Given instruction » Count the lines in the material below that contain the string "label", and reply with only that number.

Task material »

--- --- ---

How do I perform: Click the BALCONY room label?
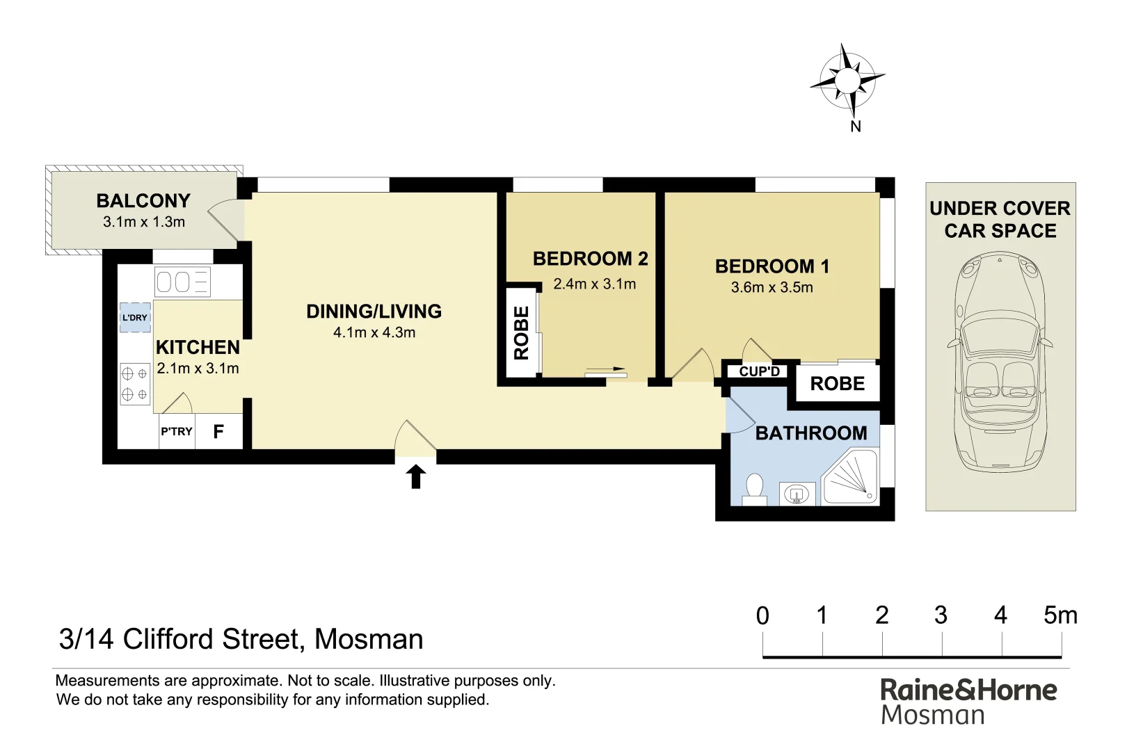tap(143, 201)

--- --- ---

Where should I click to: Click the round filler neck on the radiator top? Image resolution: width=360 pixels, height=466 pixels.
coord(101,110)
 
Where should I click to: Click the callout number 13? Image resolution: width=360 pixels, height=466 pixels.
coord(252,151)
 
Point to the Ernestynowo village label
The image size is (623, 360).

--- --- ---

Task solution » 2